Niet-joodverklaring, bedoeld om de joden te isoleren. Op dit formulier, dat in 1941 werd ingevoerd, moest worden ingevuld of men van joodsen bloede was. Dat ging tot en met de grootouders. Maar ook de echtgenoot of echtgenote en zelfs de verloofde moesten erop vermeld worden.
Het afstammingsbewijs kwam later in de plaats van de ariërverklaring. Het WNT citeert o.a. Scholtens (Onderdr. en Verzet. 1947). Het Hoogduitse woord Ariër is afgeleid van het Oudindische ‘aryah’ (edel). Onder nationaal-socialisten kreeg het de betekenis van ‘blanke niet-jood’.

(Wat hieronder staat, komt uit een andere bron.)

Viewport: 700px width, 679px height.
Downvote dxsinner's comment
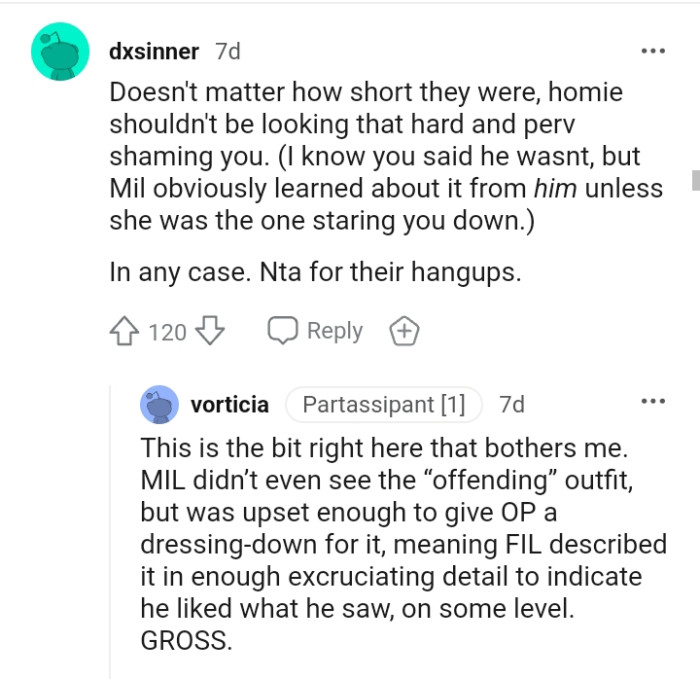pos(210,331)
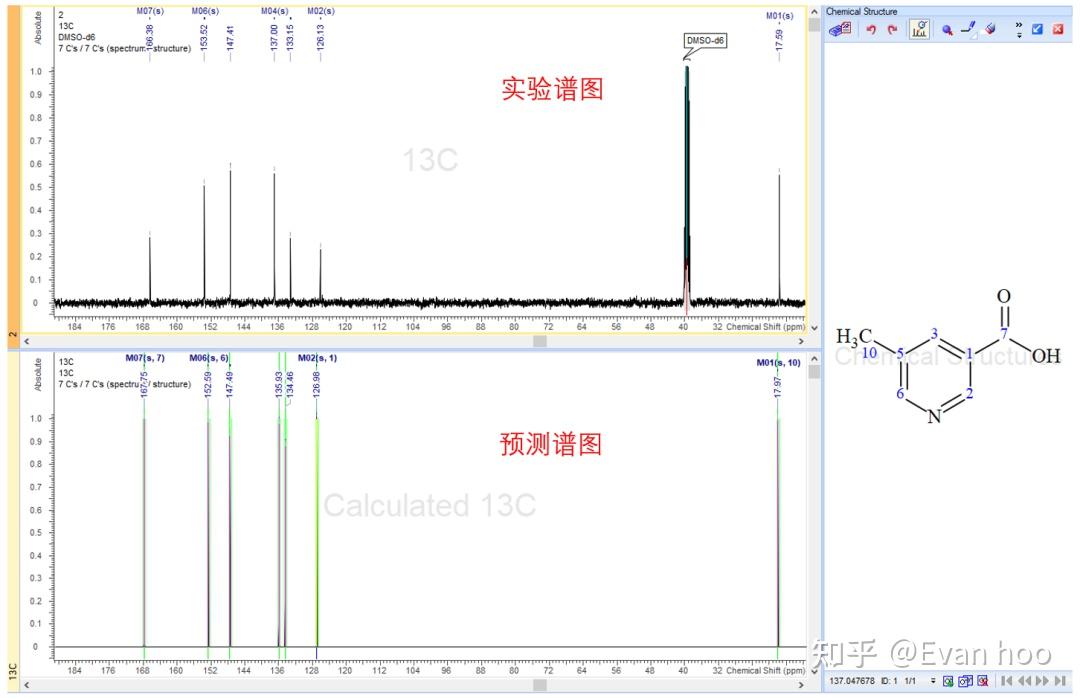
Task: Click the red X delete icon in toolbar
Action: click(x=1058, y=28)
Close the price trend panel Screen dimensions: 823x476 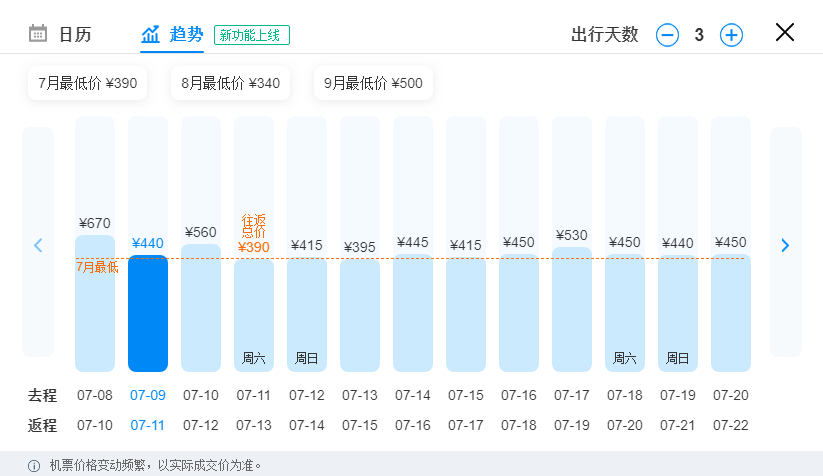[785, 33]
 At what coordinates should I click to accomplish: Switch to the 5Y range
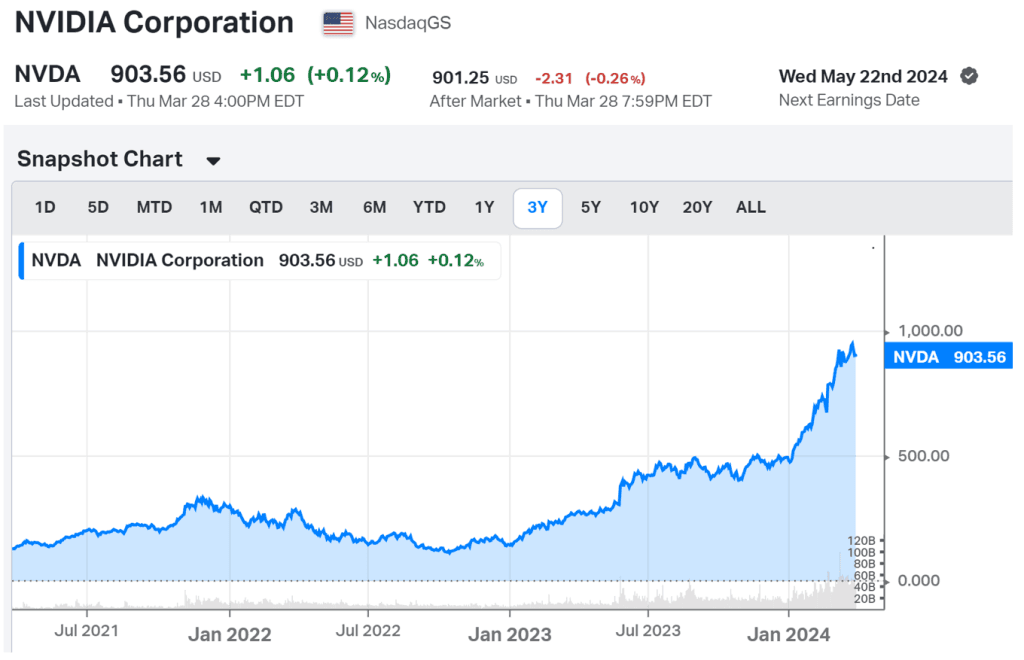591,207
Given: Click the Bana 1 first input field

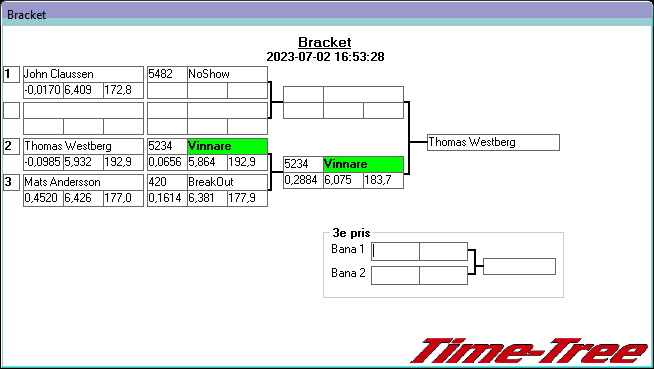Looking at the screenshot, I should (395, 251).
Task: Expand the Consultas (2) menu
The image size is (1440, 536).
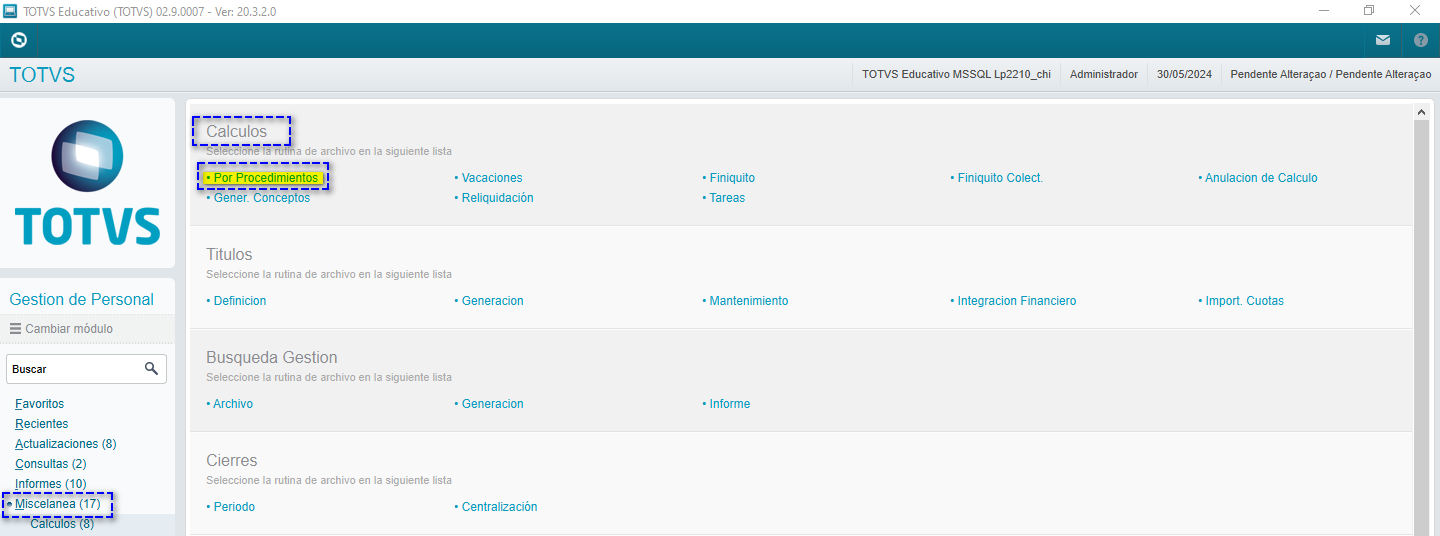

Weldra moesten zij hun standpunt bepalen ten opzichte van de maatregelen die rechtstreeks tegen de grondwet indruisten: eerst de Duitse eis om geen joden of met joden gehuwde niet-joden te benoemen, en daarop de dwang om alle overheidspersoneel de zogenoemde ‘ariërverklaring’ te doen ondertekenen. De bereidheid van de secretarissengeneraal om hieraan hun medewerking te verlenen was de beslissende stap naar de algehele collaboratie met de Duitse acties tot segregatie, beroving en deportatie van de Nederlandse joden. Alle lagere echelons volgden het voorbeeld van de hoogste Nederlandse ambtenaren, hetzij eigener beweging, hetzij op order van hun superieuren.